Wisła Can Pack Kraków rozgrywki Ford Germaz Ekstraklasy zakończyła dopiero na piątym miejscu. O wiele lepiej krakowiankom wiodło się w Eurolidze, gdzie doszły do Final Four, przegrywając tam wysoko półfinał i mecz o trzecie miejsce.

Jaka będzie przyszłość Wisły Can Pack? - Po pierwsze: nie wiadomo, czy w przyszłym roku zagramy w Eurolidze. Jeśli nie, wystąpimy w Pucharze FIBA i będziemy starać się stworzyć taką drużynę, aby zajść w tych rozgrywkach bardzo wysoko. Natomiast jeśli zagramy w Eurolidze, to od razu możemy sobie powiedzieć, że finansowo nie stać nas na zbudowanie takiego zespołu, jakie mają Jekatierinburg, Spartak, czy nawet Ros Casares. Na pewno jednak stworzymy ekipę, która będzie w stanie powalczyć i w Europie i w Polsce - powiedział w rozmowie z Przeglądem Sportowym prezes klubu - Ludwik Miętta-Mikołajewicz.

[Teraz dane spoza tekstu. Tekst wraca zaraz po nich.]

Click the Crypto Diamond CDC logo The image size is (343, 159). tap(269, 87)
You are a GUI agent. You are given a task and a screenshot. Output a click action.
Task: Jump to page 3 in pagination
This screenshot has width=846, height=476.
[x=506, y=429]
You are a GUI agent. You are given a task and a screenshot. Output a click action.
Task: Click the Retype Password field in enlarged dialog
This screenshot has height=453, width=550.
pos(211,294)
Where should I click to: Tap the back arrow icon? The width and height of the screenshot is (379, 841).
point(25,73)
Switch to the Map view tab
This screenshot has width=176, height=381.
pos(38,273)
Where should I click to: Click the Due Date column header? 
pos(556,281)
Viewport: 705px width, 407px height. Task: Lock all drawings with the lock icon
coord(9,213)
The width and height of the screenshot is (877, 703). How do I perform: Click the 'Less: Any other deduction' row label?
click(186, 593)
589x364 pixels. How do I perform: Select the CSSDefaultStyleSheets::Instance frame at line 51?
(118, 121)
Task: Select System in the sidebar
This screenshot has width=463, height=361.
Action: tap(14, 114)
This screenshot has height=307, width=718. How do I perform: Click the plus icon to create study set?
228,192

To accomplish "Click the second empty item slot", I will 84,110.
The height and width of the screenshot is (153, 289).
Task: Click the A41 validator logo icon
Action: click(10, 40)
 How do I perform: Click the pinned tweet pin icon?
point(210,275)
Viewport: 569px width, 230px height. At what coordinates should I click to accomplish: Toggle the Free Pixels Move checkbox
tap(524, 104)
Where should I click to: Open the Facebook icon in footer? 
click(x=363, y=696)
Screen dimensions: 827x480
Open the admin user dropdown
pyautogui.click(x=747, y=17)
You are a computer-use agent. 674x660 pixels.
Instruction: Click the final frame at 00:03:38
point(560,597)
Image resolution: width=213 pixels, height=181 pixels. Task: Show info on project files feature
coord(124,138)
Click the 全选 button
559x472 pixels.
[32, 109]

Udział Wisły Can Pack w Eurolidze uzależniony jest od tego, ile miejsc dostanie Polska w tych rozgrywkach. Jeśli trzy, krakowianki będą mogły zapomnieć o elicie, gdyż z jednego kraju mogą wystąpić maksymalnie trzy ekipy w tych rozgrywkach. Jeśli natomiast europejska federacja przyzna naszemu krajowi dwa miejsca, Wisła Can Pack będzie mogła się ubiegać o dziką kartę. Jeśli chodzi o poziom sportowy - krakowski klub nie powinien mieć problemu z "wild card". Gorzej wygląda jednak sytuacją z halą, w której grają wiślaczki.

Więcej w Przeglądzie Sportowym.

Komentarze (0)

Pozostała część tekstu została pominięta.